┌──

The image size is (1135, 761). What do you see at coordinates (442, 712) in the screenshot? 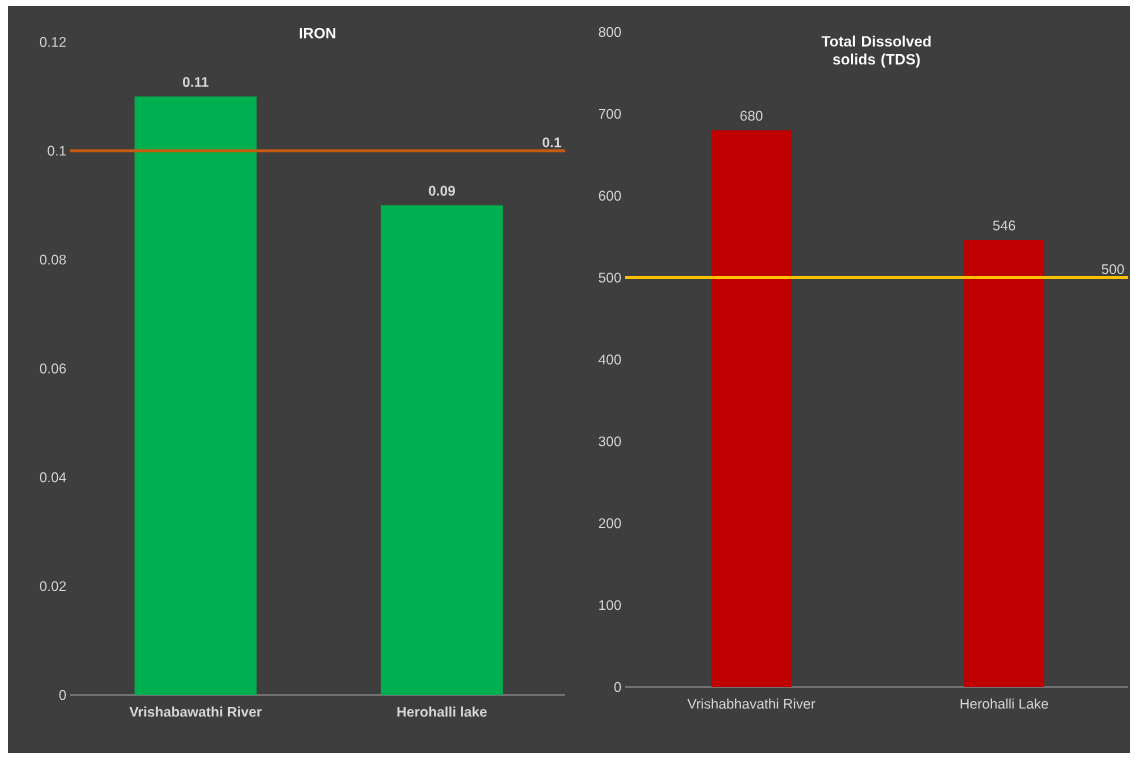
I see `x-tick-label: Herohalli lake` at bounding box center [442, 712].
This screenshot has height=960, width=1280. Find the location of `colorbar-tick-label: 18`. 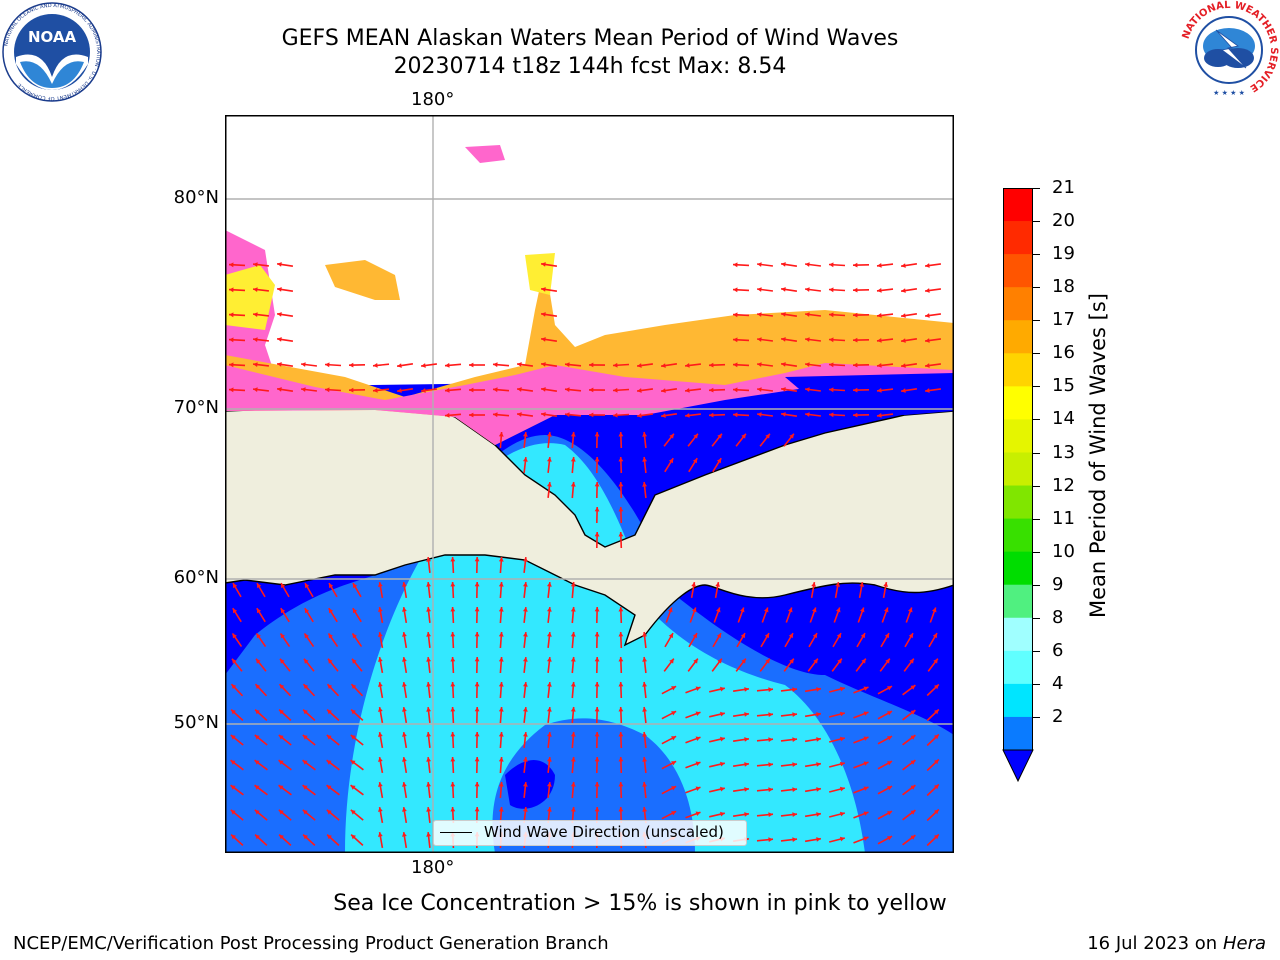

colorbar-tick-label: 18 is located at coordinates (1064, 287).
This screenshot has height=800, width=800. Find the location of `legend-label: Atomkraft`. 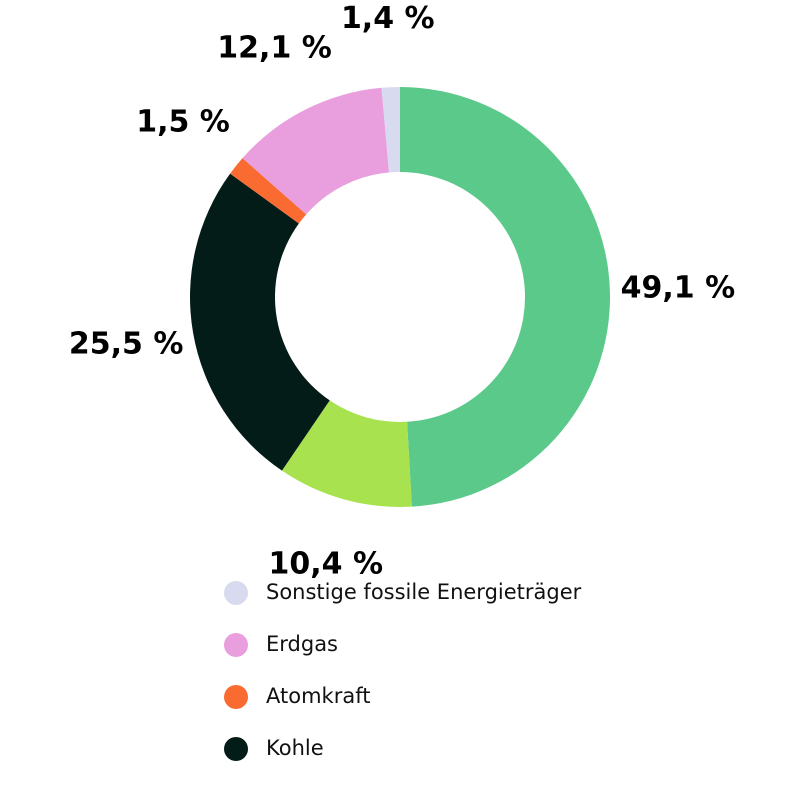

└──

▶ To-do item
Rewrite all the items above with "Find the location of" changed to "Locate" and everything else kept the same, but leave out the pictures.

▶ Response area
The image size is (1135, 761). What do you see at coordinates (442, 712) in the screenshot? 
I see `x-tick-label: Herohalli lake` at bounding box center [442, 712].
This screenshot has height=960, width=1280. Locate `colorbar-tick-label: 18`. 

colorbar-tick-label: 18 is located at coordinates (1064, 287).
This screenshot has height=800, width=800. Locate `legend-label: Atomkraft`. 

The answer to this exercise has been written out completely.